Vom Sterben der feministischen Utopie
Von
Von Josephine Apraku
In einer Partner*innenschaft zwischen Frau und cis Mann, die gemeinsam ein Kind haben, stirbt die feministische Utopie einen gewaltsamen Tod. Es tut mir leid, die Überbringerin dieser Botschaft zu sein. Zu gewohnt und akribisch einstudiert sind die gesellschaftlichen Rollen, als dass sie in einer solchen Extremsituationen konsequent kritisch reflektiert werden würden. Vor allem nicht von cis Männern, denn für sie ist es deutlich bequemer, die ihnen zugeteilte Position gar nicht oder nur teilweise zu hinterfragen.
Die sozial zugeschriebene Rolle bietet cis Männern den Raum ihrer eigenen Selbstverwirklichung, sei es im Hinblick auf den Beruf, die Gestaltung ihrer Freizeit oder was auch immer ihnen dazu eben in den Sinn kommt nachzugehen. Öfters habe ich, nicht dass es mir selbst unbekannt wäre, von Freund*innen gehört, dass ihr Partner völlig selbstverständlich seine persönlichen Ziele verfolgt. Von Frauen – von mir – wird erwartet, mich aufopferungsvoll meiner neuen Rolle als Mutter zu widmen, denn das wird als Ziel meiner Selbstverwirklichung missverstanden.

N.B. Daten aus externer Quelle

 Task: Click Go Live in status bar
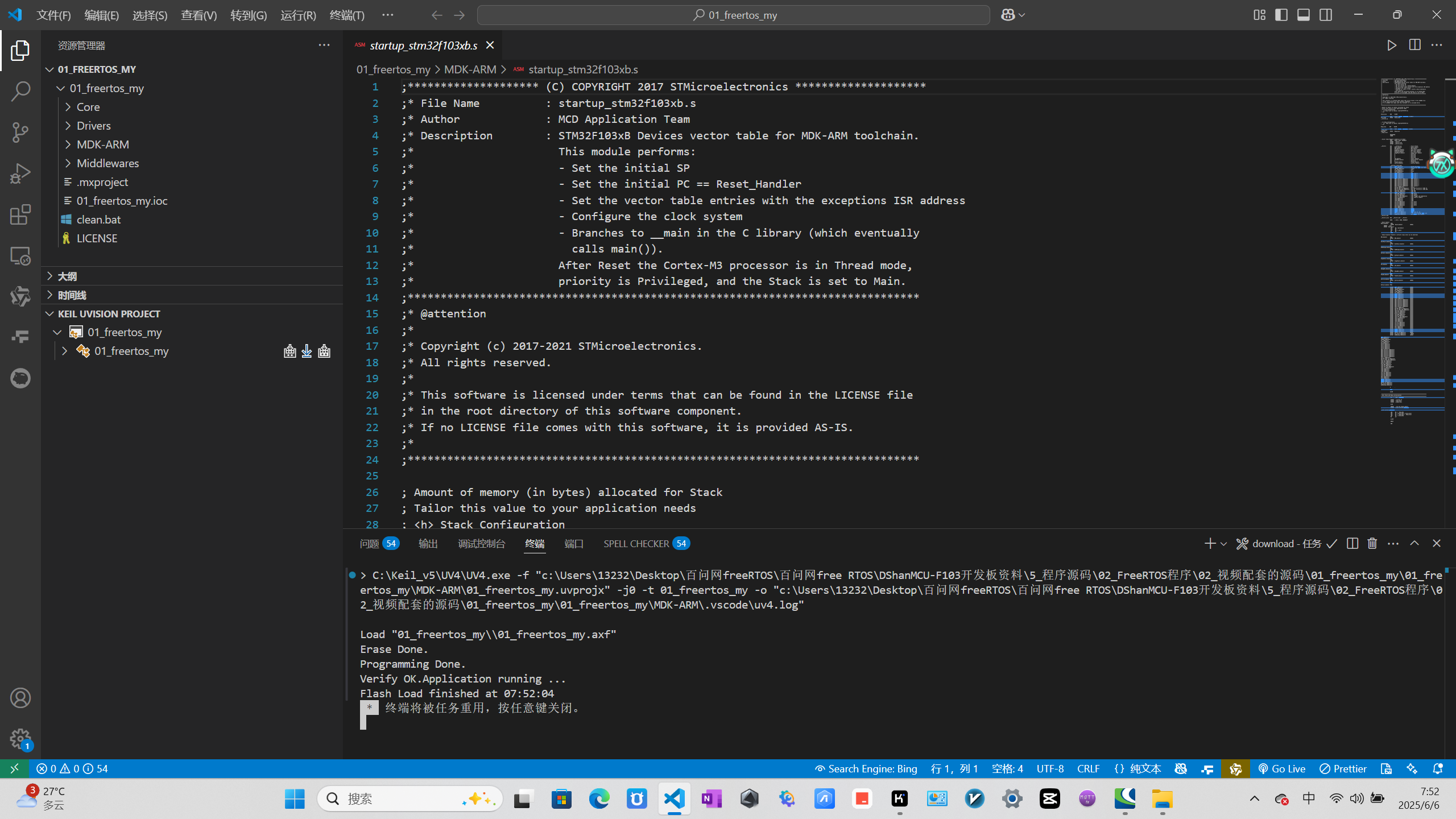click(1281, 769)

Die Beweihräucherung von cis Männern, die ein Mindestmaß an Sorge für ihre EIGENEN Kinder tragen, ist enorm. So wurde z. B. meinem Partner nach einem meiner Workshops dafür gedankt, dass er auf sein EIGENES – aus freien Stücken selbst gezeugtes Wunschkind – aufpasst, damit ich – offenbar in die 1950er zurückgereist – arbeiten darf. Ja, wirklich, auch an dieser Stelle noch mal von mir vielen Dank .*Ironie aus*.
Als Mutter bin ich erpressbar geworden und mache deshalb nicht selten gute Miene zum bösen Spiel. Als Partnerin in einer Beziehung ohne Kind, womöglich in einer eigenen Wohnung, ist es vergleichsweise gut möglich, sich zu entziehen und Grenzen abzustecken: Den sexistischen Strategien, derer sich cis Männer regelhaft – wenn auch unbewusst – bedienen, sei es im Hinblick auf die Aufteilung der Hausarbeit oder auch der Beziehungsarbeit, kann so zumindest zeitweise entgangen werden. Mit Kind ist die Situation eine völlig andere.

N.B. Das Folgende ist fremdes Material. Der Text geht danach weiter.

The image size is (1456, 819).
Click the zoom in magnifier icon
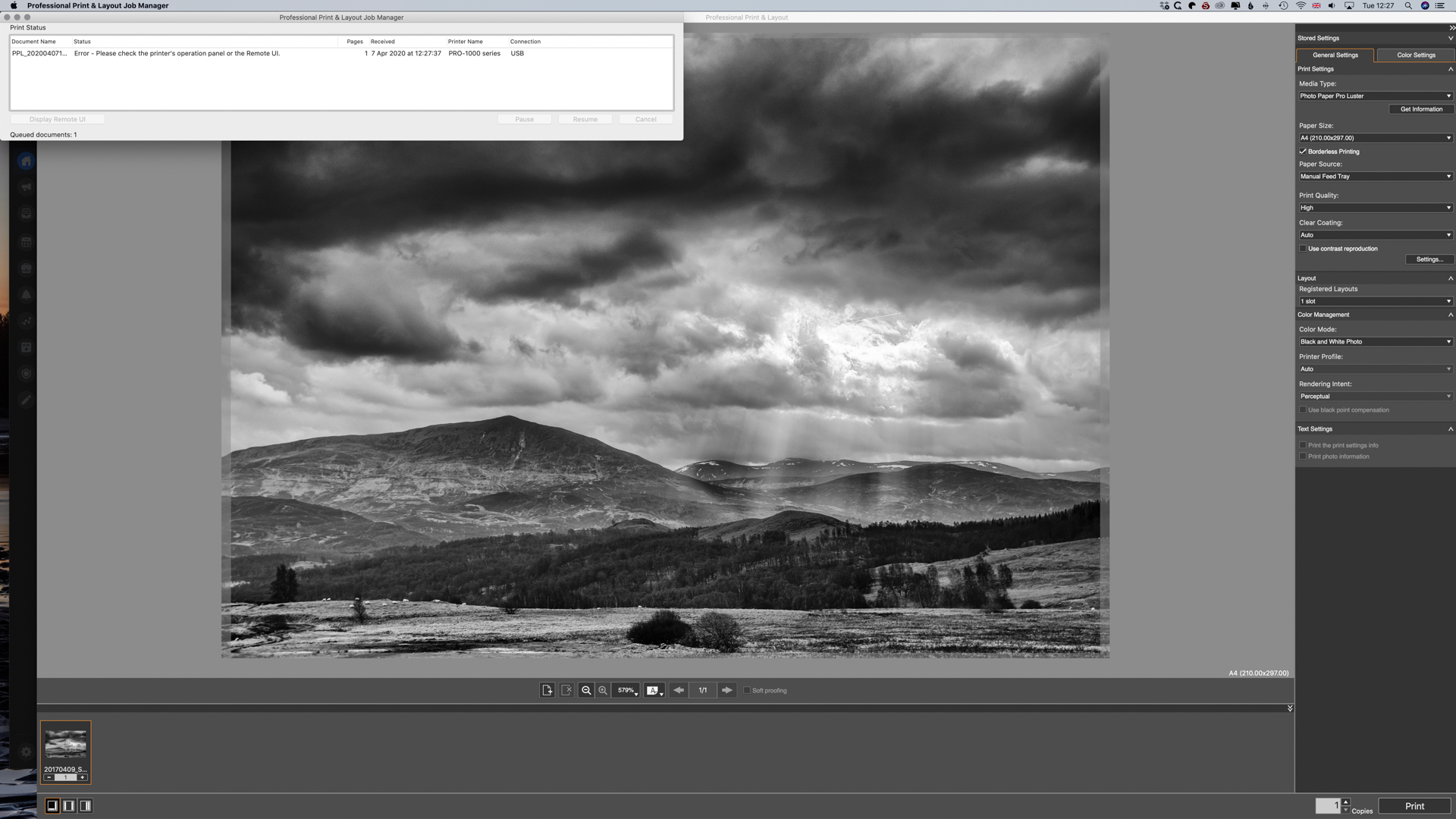point(603,690)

Um meinen Standpunkt klarzumachen, konnte ich früher beispielsweise konsequent jegliche Hausarbeit liegen lassen, bis die Wohnung in einem Zustand des totalen Chaos versank, das irgendwann für alle untragbar war. Auch in Streitsituationen agiere ich in Teilen anders. Mir fehlen die Zeit und die Energie, um mich für alle aufkommende Wut gleichermaßen emotional zu verausgaben. Außerdem ist mir wichtig, Konflikte nach Möglichkeit schnell und produktiv beizulegen oder zumindest zu pausieren, weil ich nicht möchte, dass das Baby ständig in schlechter Stimmung leben muss.

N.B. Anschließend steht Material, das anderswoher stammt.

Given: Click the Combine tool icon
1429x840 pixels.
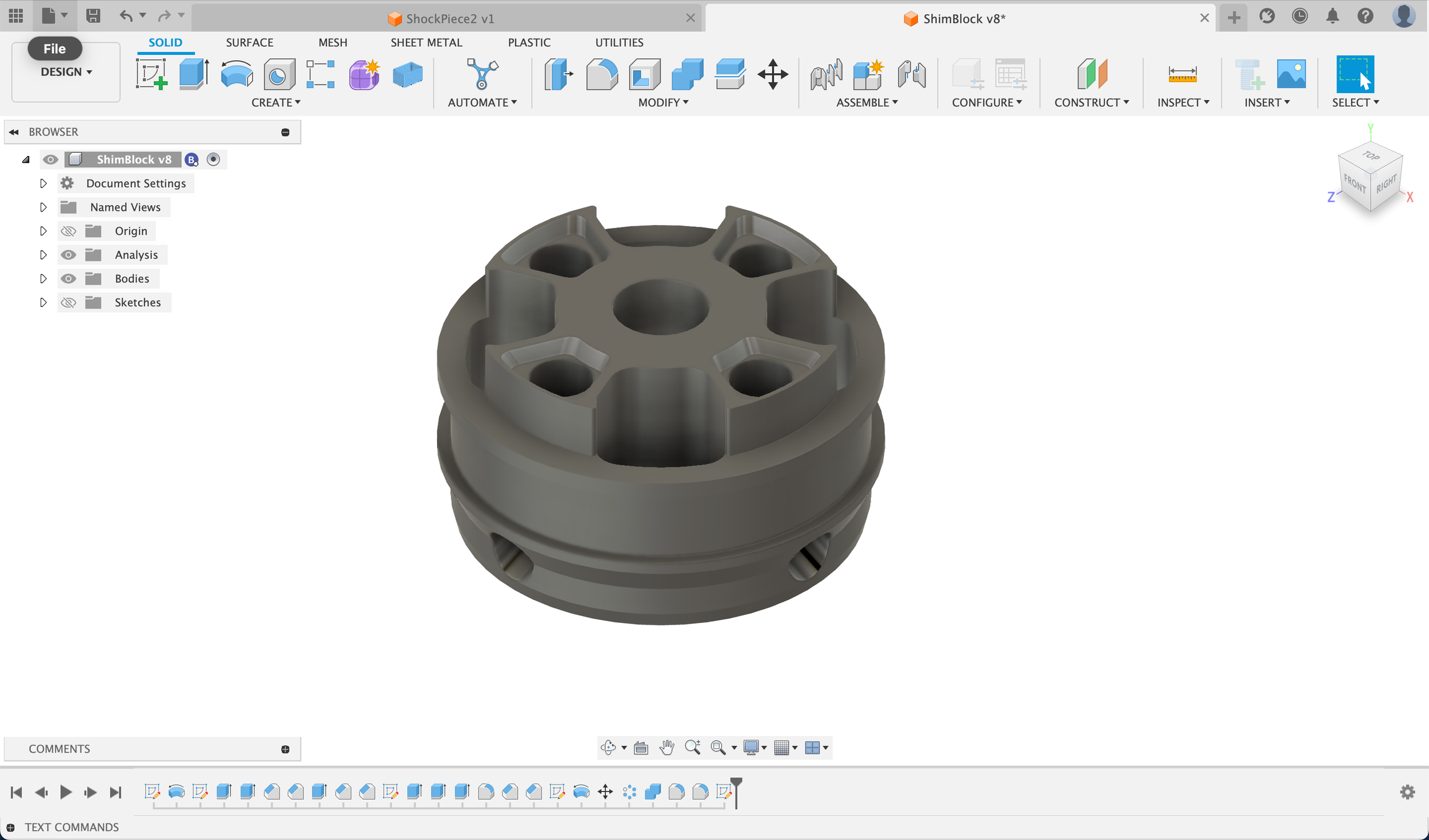Looking at the screenshot, I should coord(687,74).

Ich entscheide mich oftmals für das Wohl des Kindes: Im Streit, in dem es um gerechtere Aufteilung von Sorgearbeit geht, reiche ich die Hand und versuche, wenigstens einen Waffenstillstand herbeizuführen. Ich wechsele die Windel zum xten Mal selbst, weil die im Zweifelsfall leidtragende Person das Baby und nicht der Partner ist. Auf Kosten des Kindes mag ich, selbst wenn es mein innigster Wille ist, kein Exempel statuieren. Deshalb bin ich erschreckend erpressbar. Ist so.
Die gute Nachricht ist: Widerstand ist möglich. Immer. Auch jetzt. Klar, dieser Widerstand sieht anders aus, muss er, mein Alltag als Mama, Berufstätige und Partnerin, und auch die Zuschreibungen sind ein bisschen andere. Dennoch, obwohl auch das ein zusätzlicher Kraftakt zu all meinen Aufgaben ist, finde ich neue Wege, für mich – und letztlich auch für das Kind – einzutreten.